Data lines
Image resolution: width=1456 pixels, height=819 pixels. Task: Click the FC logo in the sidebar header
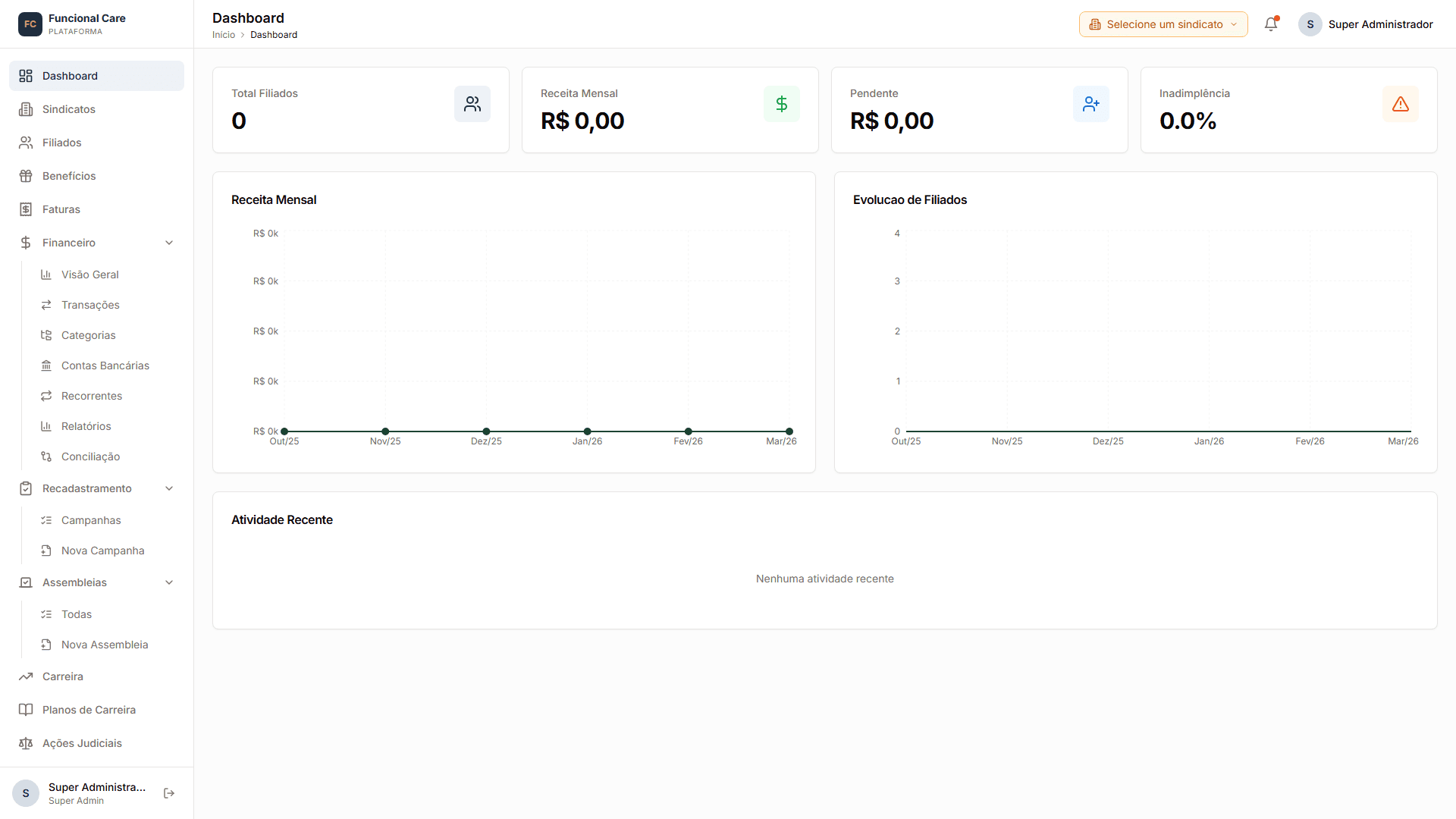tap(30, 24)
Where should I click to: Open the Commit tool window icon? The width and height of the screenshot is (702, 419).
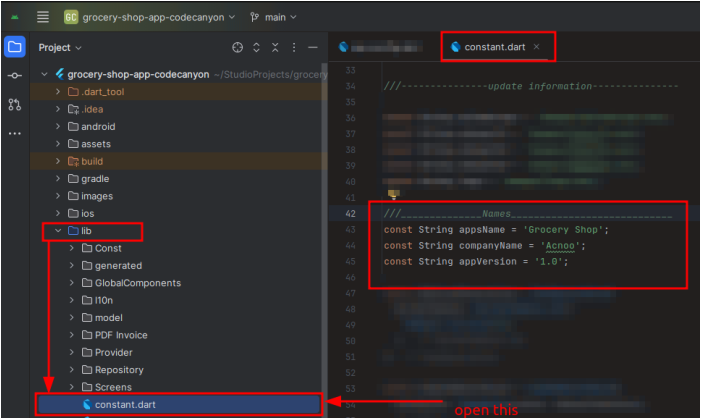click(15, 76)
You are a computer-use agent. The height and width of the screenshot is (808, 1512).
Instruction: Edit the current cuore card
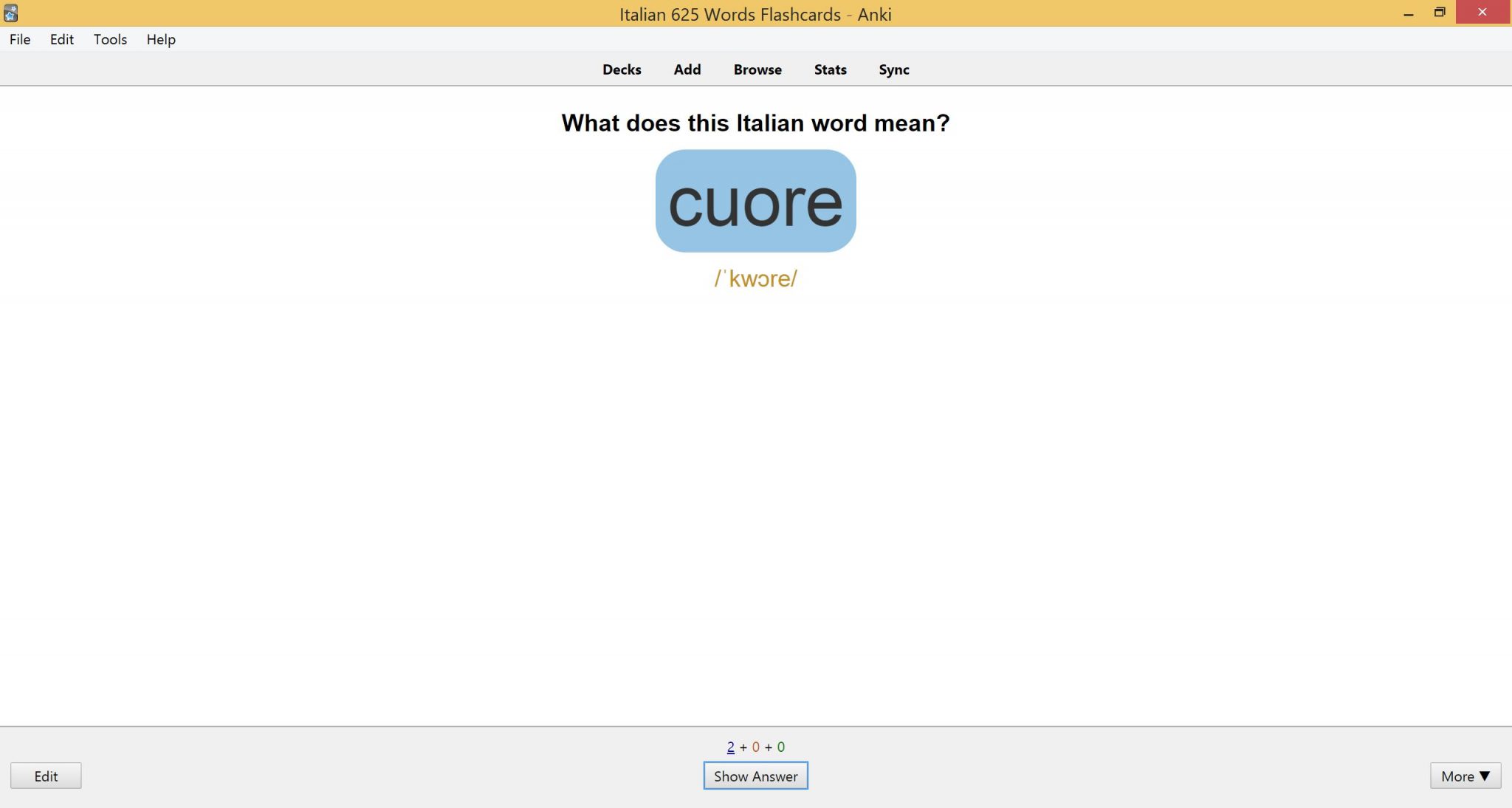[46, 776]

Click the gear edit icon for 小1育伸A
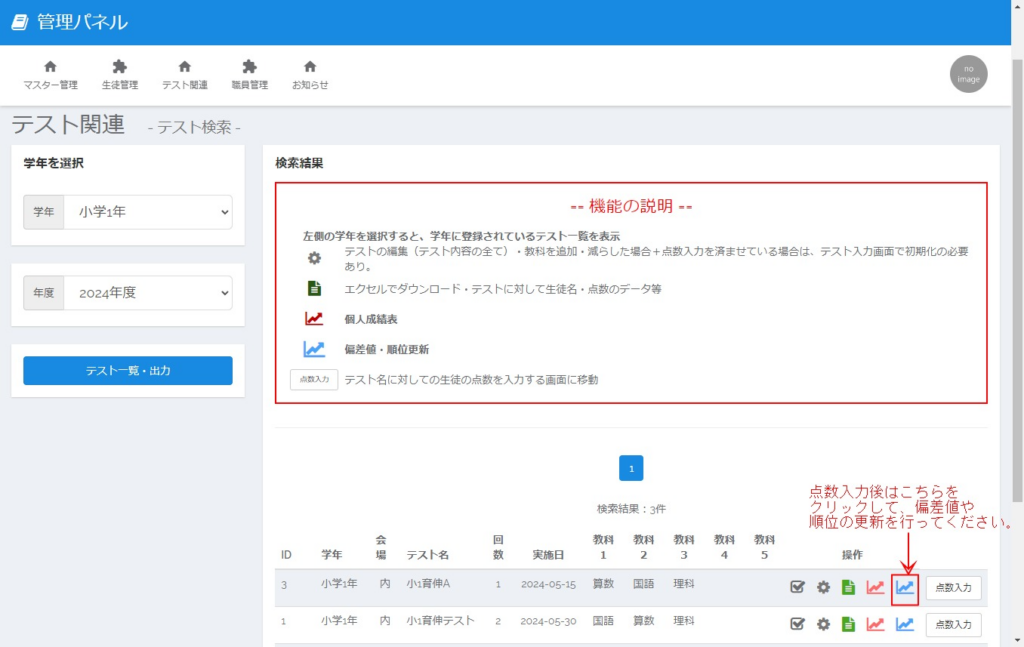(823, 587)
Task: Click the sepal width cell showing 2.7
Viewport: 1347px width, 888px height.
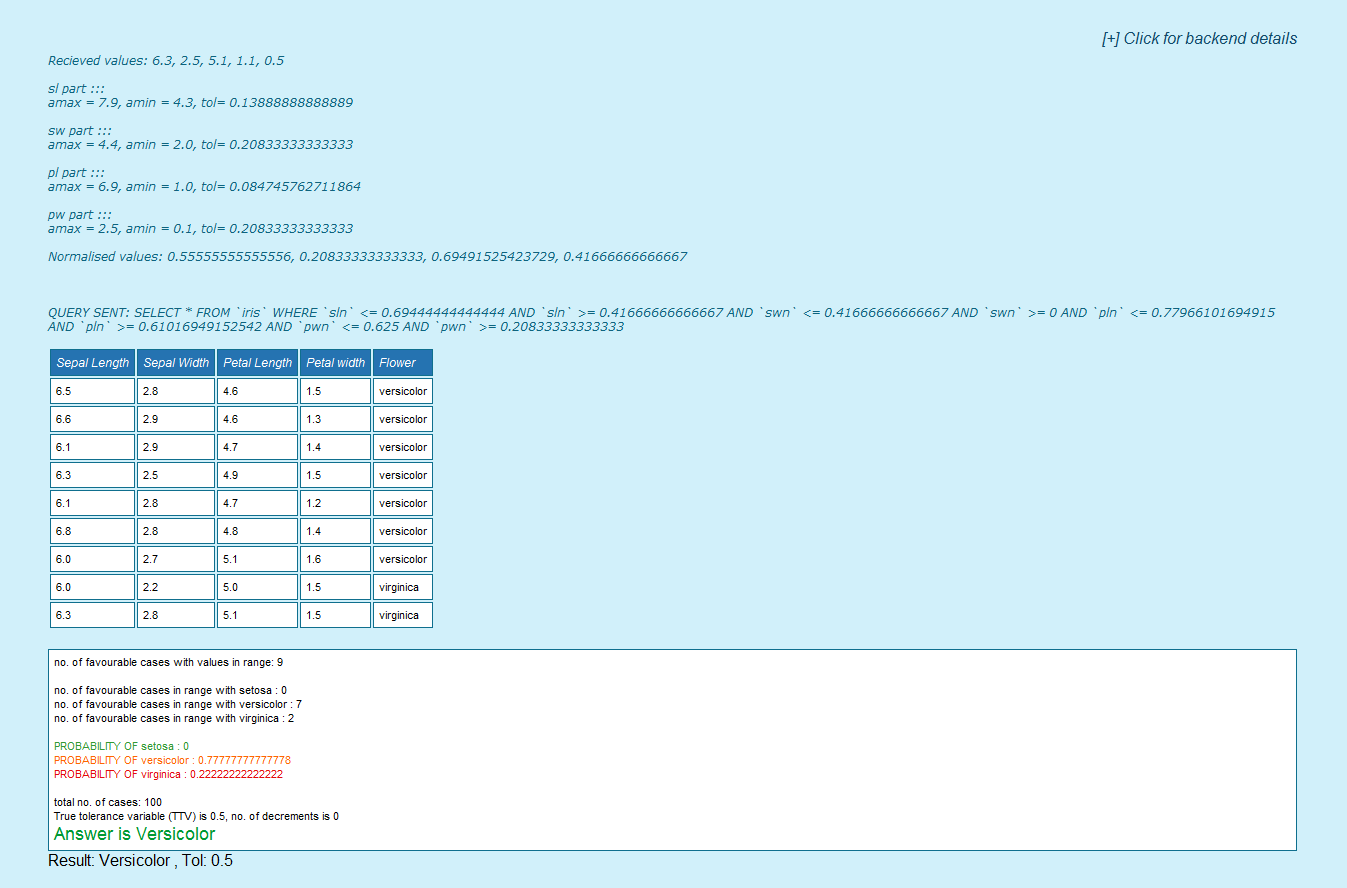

## [OBJECTIVE]
Please report the number of lines in the entries above that contain the string "height". Case counts, and give only the number.

## [RESPONSE]
4